China is likely to accelerate the modernisation of its fighter fleet over the next decade, and is looking to induct additional indigenous aircraft and order new types from Russia.
Beijing's Chengdu J-10 fighter was displayed publicly for the first time earlier this month at Airshow China 2008 in Zhuhai, where Chinese officials indicated that it would also develop new versions of the type. A B-model aircraft has already been proposed, with this to have a thrust-vectoring engine and an active electronically scanned array radar.
"The J-10 has been identified as the backbone of the Chinese air force. They will continue to increase the production rate and improve on the earlier version," says one observer. China has never revealed how many J-10s have entered service since 2006, but industry sources speculate that more than 100 have been produced from an eventual requirement for around 300.
© Vladamir Karnozov
A naval version of the J-10 is also on the cards, with sources saying that China hopes to get its aircraft carrier programme up and running in the next decade. But with an indigenous naval fighter expected to take too long to develop, China is reportedly negotiating with Russia's Rosoboronexport arms agency for an interim batch of 48 Sukhoi Su-33 fighters.
China has also shown interest in the Su-35, but could first place a significant order for Chengdu's FC-1/JF-17 fighter, which was jointly developed with Pakistan.
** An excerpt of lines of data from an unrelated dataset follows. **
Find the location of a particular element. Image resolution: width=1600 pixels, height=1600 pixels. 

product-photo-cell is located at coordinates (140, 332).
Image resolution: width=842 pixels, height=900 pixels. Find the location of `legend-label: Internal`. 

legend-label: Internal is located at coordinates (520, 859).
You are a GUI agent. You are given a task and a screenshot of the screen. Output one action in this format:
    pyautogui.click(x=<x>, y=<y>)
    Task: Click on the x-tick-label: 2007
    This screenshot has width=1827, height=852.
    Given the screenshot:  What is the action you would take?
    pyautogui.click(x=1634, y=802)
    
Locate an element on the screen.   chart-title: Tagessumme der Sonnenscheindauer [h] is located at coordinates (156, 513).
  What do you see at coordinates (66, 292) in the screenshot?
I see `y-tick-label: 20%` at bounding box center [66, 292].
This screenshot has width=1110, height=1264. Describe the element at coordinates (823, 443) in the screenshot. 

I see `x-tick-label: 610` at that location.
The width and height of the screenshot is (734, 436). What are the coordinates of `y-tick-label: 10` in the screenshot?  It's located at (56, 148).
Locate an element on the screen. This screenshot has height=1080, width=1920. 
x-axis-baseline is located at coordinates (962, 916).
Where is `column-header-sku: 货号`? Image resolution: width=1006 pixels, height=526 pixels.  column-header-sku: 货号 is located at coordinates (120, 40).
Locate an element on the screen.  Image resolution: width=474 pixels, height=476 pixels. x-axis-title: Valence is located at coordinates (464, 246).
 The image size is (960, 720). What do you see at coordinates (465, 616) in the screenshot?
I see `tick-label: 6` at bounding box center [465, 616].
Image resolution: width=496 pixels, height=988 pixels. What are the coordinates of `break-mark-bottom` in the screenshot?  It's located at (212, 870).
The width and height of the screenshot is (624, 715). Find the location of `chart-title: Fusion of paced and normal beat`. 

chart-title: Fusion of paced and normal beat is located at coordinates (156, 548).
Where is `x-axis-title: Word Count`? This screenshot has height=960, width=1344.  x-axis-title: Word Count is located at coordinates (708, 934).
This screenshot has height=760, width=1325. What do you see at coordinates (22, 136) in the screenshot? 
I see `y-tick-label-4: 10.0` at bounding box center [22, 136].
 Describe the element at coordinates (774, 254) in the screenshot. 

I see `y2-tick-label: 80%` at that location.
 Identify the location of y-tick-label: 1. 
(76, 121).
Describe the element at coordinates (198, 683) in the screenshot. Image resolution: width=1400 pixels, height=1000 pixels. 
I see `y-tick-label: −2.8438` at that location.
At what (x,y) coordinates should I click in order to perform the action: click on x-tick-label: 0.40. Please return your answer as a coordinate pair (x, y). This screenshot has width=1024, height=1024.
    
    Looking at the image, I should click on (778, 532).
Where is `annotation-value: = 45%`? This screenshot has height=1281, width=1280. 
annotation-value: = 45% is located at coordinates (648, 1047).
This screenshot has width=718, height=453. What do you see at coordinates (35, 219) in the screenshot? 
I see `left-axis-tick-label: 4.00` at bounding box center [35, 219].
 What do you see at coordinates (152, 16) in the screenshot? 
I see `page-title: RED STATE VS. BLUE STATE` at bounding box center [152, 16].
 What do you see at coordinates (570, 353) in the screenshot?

Concurrently, Beijing is pursing several highly secretive studies to develop a stealthy fifth-generation fighter, and is also reportedly developing a stealth bomber, various unmanned air vehicles and indigenous powerplants.
Meanwhile, the air force's first cadre of eight pilots to graduate from the Chinese Flight Test Establishment finished their two-year course in mid-November, with each having received instruction on seven aircraft types and logged almost 1,000 sorties.